(Extracted records)
· · ·
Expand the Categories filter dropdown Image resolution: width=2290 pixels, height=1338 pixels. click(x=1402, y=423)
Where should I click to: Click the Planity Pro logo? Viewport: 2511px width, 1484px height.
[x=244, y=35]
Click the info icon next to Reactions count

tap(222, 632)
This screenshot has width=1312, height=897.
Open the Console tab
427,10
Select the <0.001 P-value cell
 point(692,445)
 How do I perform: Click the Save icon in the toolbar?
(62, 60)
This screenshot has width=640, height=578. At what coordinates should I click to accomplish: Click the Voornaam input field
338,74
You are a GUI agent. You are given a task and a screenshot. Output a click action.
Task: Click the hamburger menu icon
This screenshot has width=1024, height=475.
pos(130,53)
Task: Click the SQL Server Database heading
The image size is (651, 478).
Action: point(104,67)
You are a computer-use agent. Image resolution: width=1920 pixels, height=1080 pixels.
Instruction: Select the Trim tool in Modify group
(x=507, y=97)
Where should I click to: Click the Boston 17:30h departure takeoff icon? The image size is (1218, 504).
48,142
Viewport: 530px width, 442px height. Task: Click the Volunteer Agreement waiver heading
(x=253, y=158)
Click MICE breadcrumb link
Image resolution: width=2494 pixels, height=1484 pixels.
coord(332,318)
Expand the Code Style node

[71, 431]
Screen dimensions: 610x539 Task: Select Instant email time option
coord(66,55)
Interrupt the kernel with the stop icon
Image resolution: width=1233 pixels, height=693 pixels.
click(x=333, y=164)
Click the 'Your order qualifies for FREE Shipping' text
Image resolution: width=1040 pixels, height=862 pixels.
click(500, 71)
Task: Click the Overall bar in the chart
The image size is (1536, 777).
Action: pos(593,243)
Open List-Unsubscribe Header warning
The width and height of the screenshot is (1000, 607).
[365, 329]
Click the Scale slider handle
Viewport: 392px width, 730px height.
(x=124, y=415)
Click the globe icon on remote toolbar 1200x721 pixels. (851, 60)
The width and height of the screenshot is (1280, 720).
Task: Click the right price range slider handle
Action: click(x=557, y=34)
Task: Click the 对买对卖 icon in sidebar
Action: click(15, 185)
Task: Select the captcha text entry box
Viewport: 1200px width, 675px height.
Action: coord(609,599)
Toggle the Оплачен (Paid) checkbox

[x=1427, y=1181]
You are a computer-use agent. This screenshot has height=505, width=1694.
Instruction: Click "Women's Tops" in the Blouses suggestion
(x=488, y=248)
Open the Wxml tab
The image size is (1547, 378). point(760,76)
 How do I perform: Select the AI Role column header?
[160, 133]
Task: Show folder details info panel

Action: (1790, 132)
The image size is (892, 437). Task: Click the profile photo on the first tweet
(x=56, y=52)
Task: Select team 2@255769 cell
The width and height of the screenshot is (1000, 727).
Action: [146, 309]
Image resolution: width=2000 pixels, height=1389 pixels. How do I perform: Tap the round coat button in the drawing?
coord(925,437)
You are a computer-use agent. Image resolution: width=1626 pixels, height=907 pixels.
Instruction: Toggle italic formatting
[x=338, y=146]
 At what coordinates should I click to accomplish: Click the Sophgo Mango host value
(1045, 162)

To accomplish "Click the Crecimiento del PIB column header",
· · ·
* [STATED EXERCISE] Rewrite everything in the listing from the line containing "How do I perform: Click" down to the line containing "Action: point(104,67)", replacing "hamburger menu icon" with "navigation menu icon". Keep all else unchanged.

* [CORRECT OUTPUT]
 How do I perform: Click the Save icon in the toolbar?
(62, 60)
This screenshot has width=640, height=578. At what coordinates should I click to accomplish: Click the Voornaam input field
338,74
You are a GUI agent. You are given a task and a screenshot. Output a click action.
Task: Click the navigation menu icon
This screenshot has width=1024, height=475.
pos(130,53)
Task: Click the SQL Server Database heading
The image size is (651, 478).
Action: point(104,67)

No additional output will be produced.